La différence entre le maniérisme des suiveurs de l’École d’Hergé et cette nouvelle catégorie d’auteurs de la Ligne claire (Floc’h, Ted Benoit, Chaland, etc.) réside dans son approche post-moderne : une déconstruction des codes classiques à la structure rigoureuse empreinte de modernité. D’abord très influencé par Swarte (La série Bingo Bongo, dans Métal Hurlant), Ted Benoît intègre dans son trait, de façon presque imperceptible, les vibrations les plus modernes de son temps. Ainsi, comme le souligne l’historien anglais de la BD Paul Gravett, il intègre les leçons du punk-art quasi-photographique du groupe français Bazooka. Ted Benoit reconnaissait lui-même que son Portrait de Shirley Temple était un produit de sa « période crypto-bazookesque. »

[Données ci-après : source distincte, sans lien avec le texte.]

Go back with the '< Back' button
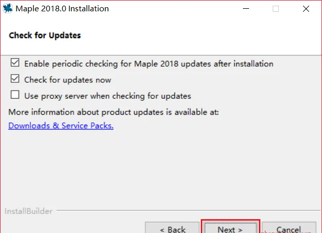The width and height of the screenshot is (322, 233). tap(172, 228)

Telle est la réalité de sa Ligne claire : une forme classique, parfaite, -celle d’Hergé et de Jacobs, référentielle, nostalgique mais qui, comme l’expliquait François Rivière dans son introduction au Rendez-vous de Sevenoaks, était capable de « prendre un certain recul par rapport à la leçon dictée » par ces maîtres.
C’est le cas de la série Ray Banana (1982), publiée dans (A Suivre) et aux éditions Casterman. En 1996, il lui est donné de reprendre la série Blake et Mortimer sur un scénario de Jean Van Hamme : L’Affaire Francis Blake en 1996 et L’Étrange Rendez-vous en 2001. Il s’en acquitte en esthète avec une minutie toute jacobsienne qui a favorisé la résurrection de ces personnages devenus éternels. Ces dernières années, à la suite d’un premier AVC, Ted Benoit avait réduit substantiellement sa production.
Aux Rencontres Chaland 2016, qui feront l’objet du prochain article, où il était attendu avec son épouse Madeleine De Mille, c’est la consternation. François Avril nous raconte la soudaineté de cette disparition : « Nous nous étions vus le week-end dernier. Il était détendu, tout sourire. C’est la dernière image que je retiens de lui. »
Au moment de l’inauguration, Isabelle Chaland-Beaumenay lui a rendu hommage, au bord des larmes. Il avait été l’invité d’honneur des 2e Rencontres Chaland en 2009.
Nous pensons beaucoup à Madeleine et à des proches.